- _Task description_:
From the line that contains "This screenshot has width=830, height=516." to the final line of the entries, return every line exactly and leave out all others.

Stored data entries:
════
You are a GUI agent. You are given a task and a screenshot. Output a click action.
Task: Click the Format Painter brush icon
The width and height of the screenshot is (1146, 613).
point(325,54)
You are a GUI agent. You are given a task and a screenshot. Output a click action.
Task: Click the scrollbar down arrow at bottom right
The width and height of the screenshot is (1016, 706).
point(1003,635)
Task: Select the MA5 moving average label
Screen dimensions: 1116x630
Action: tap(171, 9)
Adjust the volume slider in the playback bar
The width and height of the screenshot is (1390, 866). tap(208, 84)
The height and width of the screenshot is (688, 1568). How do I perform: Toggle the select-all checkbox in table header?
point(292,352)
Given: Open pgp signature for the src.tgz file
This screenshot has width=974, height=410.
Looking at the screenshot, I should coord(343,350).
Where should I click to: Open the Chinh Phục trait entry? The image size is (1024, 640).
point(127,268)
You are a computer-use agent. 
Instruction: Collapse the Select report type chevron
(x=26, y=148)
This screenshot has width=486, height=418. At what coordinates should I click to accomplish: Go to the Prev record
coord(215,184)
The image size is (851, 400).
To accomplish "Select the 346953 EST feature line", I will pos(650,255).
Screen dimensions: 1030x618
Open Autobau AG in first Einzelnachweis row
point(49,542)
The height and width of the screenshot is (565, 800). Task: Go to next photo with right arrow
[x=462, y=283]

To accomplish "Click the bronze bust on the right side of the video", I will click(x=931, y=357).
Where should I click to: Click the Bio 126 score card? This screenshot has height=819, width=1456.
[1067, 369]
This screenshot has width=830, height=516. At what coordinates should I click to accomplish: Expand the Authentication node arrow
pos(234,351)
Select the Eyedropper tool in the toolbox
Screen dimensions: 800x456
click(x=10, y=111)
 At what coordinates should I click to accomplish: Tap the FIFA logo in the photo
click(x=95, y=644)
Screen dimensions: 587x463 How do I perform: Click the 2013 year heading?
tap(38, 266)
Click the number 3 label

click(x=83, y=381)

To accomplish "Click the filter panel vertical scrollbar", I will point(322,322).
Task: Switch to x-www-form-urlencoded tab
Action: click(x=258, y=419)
════
- _Reply_:
This screenshot has width=830, height=516. At what coordinates should I click to accomplish: Expand the Authentication node arrow
pos(234,351)
Select the Eyedropper tool in the toolbox
Screen dimensions: 800x456
click(x=10, y=111)
 At what coordinates should I click to accomplish: Tap the FIFA logo in the photo
click(x=95, y=644)
Screen dimensions: 587x463 How do I perform: Click the 2013 year heading?
tap(38, 266)
Click the number 3 label

click(x=83, y=381)

To accomplish "Click the filter panel vertical scrollbar", I will point(322,322).
Task: Switch to x-www-form-urlencoded tab
Action: click(x=258, y=419)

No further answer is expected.